The jitter you are seeing is the beat resync. The clock inside Pure Data’s metro object is running slow, I can see this in the scope trace. The reason the first one looked better is there was no resync on the beat., but this would eventually run out of sync. I will add a trim to the clock so that the internal object timing can be adjusted. excluding the resync the jitter looks good (as per the first version).

1 Like

So hopefully this is the final version but feel free to play. The last resync version was crude after a bit more getting used to Pure Data, I have refined the patch and provided a clean phase lock to the Ableton Link timing so the lock to beats is now synchronised every beat and the sub-beat drift is imperceptible. The internal timing of PD turned out to be very good.

ableton-link-sync2-midi-slave.zip (755 Bytes) This has been updated see posts below.

In addition I have done some jitter measurements. This is running on an old G4 Mac Pro that has not been optimised for any audio work as it is a development machine and has browser, anti-virus and screen savers running. I only have Roland USB 2.0 MIDI interfaces on this machine.

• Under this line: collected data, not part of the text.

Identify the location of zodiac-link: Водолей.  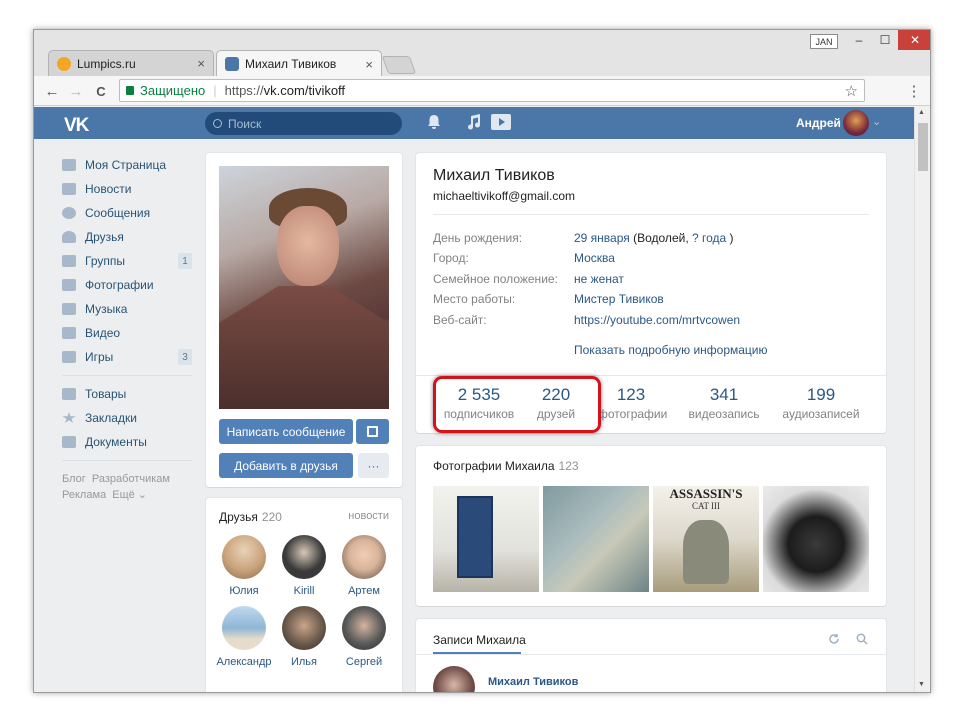
(661, 238).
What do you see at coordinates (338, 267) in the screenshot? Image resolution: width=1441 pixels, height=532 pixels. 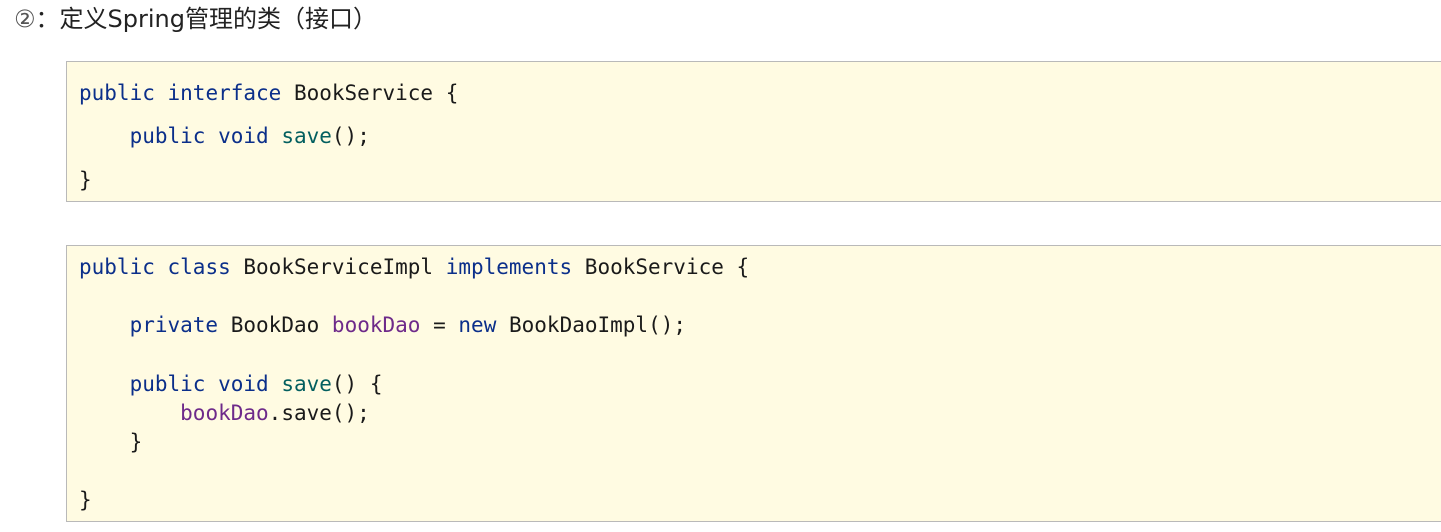 I see `type-name: BookServiceImpl` at bounding box center [338, 267].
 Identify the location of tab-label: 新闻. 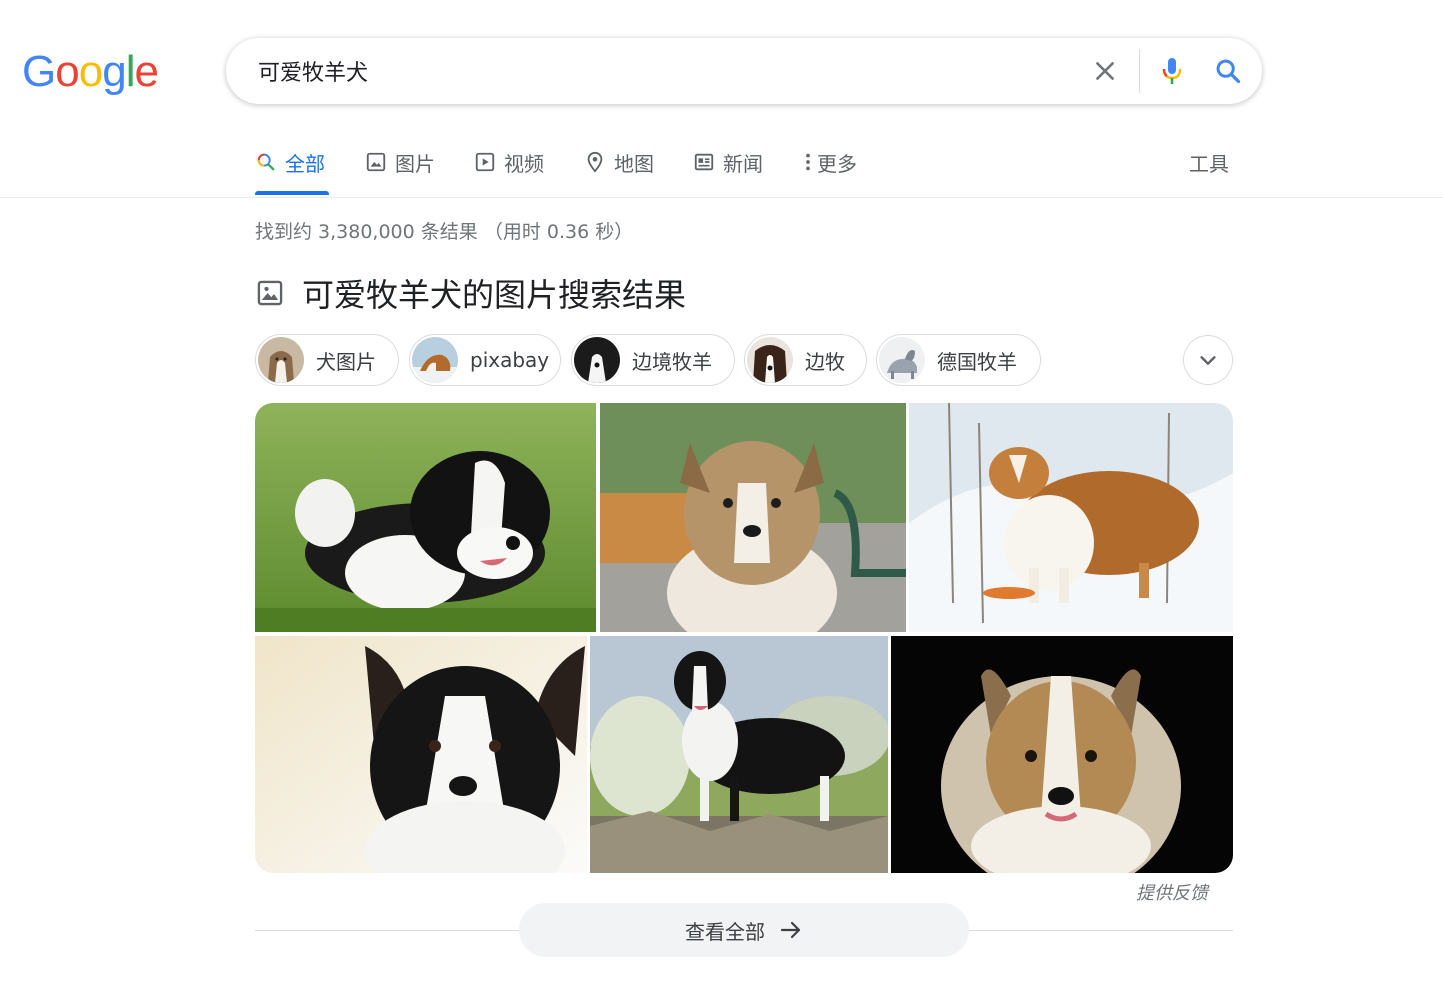
(743, 164).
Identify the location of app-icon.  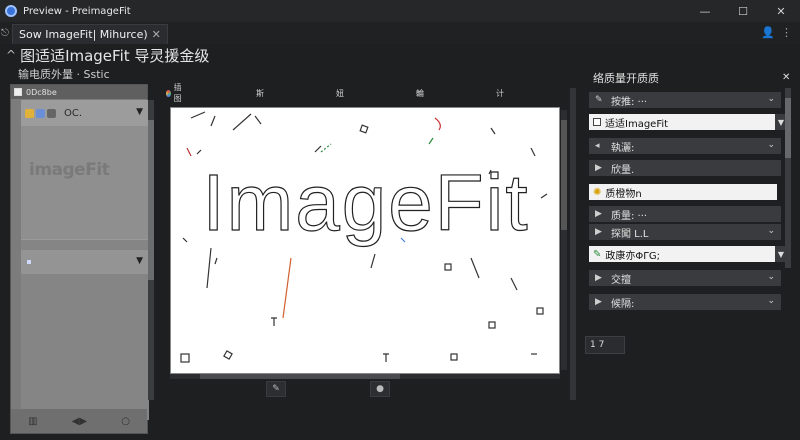
(11, 11).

The scope trace is looking at the end of the MIDI cable. In the top trace ‘T’ in the top left, is the trigger point and the trigger is compound, so that it only triggers on clocks and not the active sense messages. To the left of the trigger are the partial triggers from active sense. In the magnified section, the lower trace, the dashed vertical line is exactly one MIDI clock from the trigger point (rising edge after start bit). To the left of the dashed line is previous clock late jitter and to the right is this clock late jitter. Up to 1mS of jitter can be accounted for in the USB driver interface. There will be some small amount of jitter from the USB-MIDI interface, but this will be very small. The remainder of the jitter comes from the OS. It is fairly consistant with just one oddity, all remaining jitter is <2.38mS @ 120 BPM. This trace was running for about 10 minutes and every clock is in this trace.

I found no difference between connected and unconnected AL peers.

Using pd -nogui -realtime ableton-link-sync2-midi-slave.pd from a command line (or shortcut) will start PD without a GUI, this improves performance. The MIDI port may also be specified on the command line with the option -midiaddoutdev “your midi device”

3 Likes

Great work. This clock is very stable.

2 Likes

Added a sync and safe bang to output Active Sense on the next MIDI clock, so clock is not held up. Active Sense scales so as the MIDI Clock traffic increases the number of Active Sense messages decreases, but remains within MIDI spec.
ableton-link-sync3-midi-slave.zip (890 Bytes)

1 Like

Hi, I wonder if I miss something. I tested the Pure Data script outside with LoopMidi, having LoopMidi out as the target for Pure Data and took a monitoring on the corresponding LM in-port. All fine, could see communication happening (Active Sense, as expected no Clock with no link established). In the next test I fired up GP, activated Link and could see that after pressing GPs play button a start clock signal was received. But: the monitoring showed no Clock Signal, only Active Sensing. Changing tempo in GP though changed the tempo shown in PD.
OK, maybe the clock signal is not monitored by the monitoring SW. So I changed the outport in PD, added a corresponding LoopMidi In in GP, connected Midi Monitor - nothing. Went to Rig Manager, gave ports an Alias and enabled the option to honour Midi Clock. Nothing. Went to the Rackspace properties, enabled the Midi Clock option - Nothing. Are there any other places in GP I have to look?

Thanks! Marcus

What are you trying to achieve? Isn’t the point of this that you don’t need to activate midi clock input in GP? Because all communication between GP and PD is handled by Ableton Link?